DATA PROVIDED |
________________________________________

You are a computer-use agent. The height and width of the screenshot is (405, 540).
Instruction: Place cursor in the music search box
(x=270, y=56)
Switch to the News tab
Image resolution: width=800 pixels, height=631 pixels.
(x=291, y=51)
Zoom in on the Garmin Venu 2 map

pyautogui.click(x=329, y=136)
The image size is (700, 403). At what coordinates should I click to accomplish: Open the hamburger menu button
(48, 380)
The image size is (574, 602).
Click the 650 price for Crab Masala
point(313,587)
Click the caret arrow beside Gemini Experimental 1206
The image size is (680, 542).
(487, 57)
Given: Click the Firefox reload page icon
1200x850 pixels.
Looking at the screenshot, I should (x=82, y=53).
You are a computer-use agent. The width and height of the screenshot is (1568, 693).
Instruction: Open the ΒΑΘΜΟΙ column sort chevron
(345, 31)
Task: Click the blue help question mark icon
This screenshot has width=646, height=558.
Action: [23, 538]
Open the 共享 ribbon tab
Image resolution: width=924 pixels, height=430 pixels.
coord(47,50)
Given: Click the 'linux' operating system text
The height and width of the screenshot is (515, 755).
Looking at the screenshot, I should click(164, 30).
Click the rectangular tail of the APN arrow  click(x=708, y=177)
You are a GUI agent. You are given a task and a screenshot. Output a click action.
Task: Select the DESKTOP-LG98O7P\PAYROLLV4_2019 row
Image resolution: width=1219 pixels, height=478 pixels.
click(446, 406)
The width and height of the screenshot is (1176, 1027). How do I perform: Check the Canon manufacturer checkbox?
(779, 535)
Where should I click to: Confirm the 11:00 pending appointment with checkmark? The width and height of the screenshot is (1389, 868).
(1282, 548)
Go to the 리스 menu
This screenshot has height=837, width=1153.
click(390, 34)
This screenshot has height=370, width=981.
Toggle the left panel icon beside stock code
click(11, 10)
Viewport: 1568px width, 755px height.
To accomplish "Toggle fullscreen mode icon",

________________________________________

YOUR TASK |
Take the line containing "This screenshot has height=370, width=981." as the start and the last line of the data as the end, and reproduce that range exactly.

ANSWER FOR THIS EXERCISE |
This screenshot has height=370, width=981.
Toggle the left panel icon beside stock code
click(11, 10)
Viewport: 1568px width, 755px height.
To accomplish "Toggle fullscreen mode icon",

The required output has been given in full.